■ Requirement
The data needs to be returned in full, exactly as it reads.

Information Block Start

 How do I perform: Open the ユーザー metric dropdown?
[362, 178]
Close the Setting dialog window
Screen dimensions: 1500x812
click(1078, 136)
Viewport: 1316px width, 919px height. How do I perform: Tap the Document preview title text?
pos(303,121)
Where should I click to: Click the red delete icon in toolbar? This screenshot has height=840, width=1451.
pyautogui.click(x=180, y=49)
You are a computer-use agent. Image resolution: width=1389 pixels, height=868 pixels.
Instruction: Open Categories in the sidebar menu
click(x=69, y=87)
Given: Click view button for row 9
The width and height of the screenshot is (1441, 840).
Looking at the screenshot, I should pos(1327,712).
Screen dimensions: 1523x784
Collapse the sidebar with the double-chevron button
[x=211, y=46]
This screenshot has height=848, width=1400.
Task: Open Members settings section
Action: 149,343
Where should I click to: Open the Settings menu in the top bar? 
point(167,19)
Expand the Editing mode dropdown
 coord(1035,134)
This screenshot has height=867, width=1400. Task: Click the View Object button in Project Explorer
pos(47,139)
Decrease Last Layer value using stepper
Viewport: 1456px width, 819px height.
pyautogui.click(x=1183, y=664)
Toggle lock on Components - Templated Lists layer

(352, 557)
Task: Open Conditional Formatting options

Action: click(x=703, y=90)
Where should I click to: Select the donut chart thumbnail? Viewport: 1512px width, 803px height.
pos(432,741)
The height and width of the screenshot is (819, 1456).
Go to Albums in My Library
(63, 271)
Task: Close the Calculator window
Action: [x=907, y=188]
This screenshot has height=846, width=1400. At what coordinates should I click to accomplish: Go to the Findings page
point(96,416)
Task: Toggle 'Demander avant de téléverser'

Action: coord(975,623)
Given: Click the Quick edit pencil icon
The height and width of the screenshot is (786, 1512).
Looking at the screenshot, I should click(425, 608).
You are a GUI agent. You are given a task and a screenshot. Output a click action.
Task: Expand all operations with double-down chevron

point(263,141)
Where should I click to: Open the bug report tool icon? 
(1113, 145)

Information Block End

■ Exercise output
 How do I perform: Open the ユーザー metric dropdown?
[362, 178]
Close the Setting dialog window
Screen dimensions: 1500x812
click(1078, 136)
Viewport: 1316px width, 919px height. How do I perform: Tap the Document preview title text?
pos(303,121)
Where should I click to: Click the red delete icon in toolbar? This screenshot has height=840, width=1451.
pyautogui.click(x=180, y=49)
You are a computer-use agent. Image resolution: width=1389 pixels, height=868 pixels.
Instruction: Open Categories in the sidebar menu
click(x=69, y=87)
Given: Click view button for row 9
The width and height of the screenshot is (1441, 840).
Looking at the screenshot, I should pos(1327,712).
Screen dimensions: 1523x784
Collapse the sidebar with the double-chevron button
[x=211, y=46]
This screenshot has height=848, width=1400.
Task: Open Members settings section
Action: 149,343
Where should I click to: Open the Settings menu in the top bar? 
point(167,19)
Expand the Editing mode dropdown
 coord(1035,134)
This screenshot has height=867, width=1400. Task: Click the View Object button in Project Explorer
pos(47,139)
Decrease Last Layer value using stepper
Viewport: 1456px width, 819px height.
pyautogui.click(x=1183, y=664)
Toggle lock on Components - Templated Lists layer

(352, 557)
Task: Open Conditional Formatting options

Action: click(x=703, y=90)
Where should I click to: Select the donut chart thumbnail? Viewport: 1512px width, 803px height.
pos(432,741)
The height and width of the screenshot is (819, 1456).
Go to Albums in My Library
(63, 271)
Task: Close the Calculator window
Action: [x=907, y=188]
This screenshot has height=846, width=1400. At what coordinates should I click to accomplish: Go to the Findings page
point(96,416)
Task: Toggle 'Demander avant de téléverser'

Action: coord(975,623)
Given: Click the Quick edit pencil icon
The height and width of the screenshot is (786, 1512).
Looking at the screenshot, I should click(425, 608).
You are a GUI agent. You are given a task and a screenshot. Output a click action.
Task: Expand all operations with double-down chevron

point(263,141)
Where should I click to: Open the bug report tool icon? 
(1113, 145)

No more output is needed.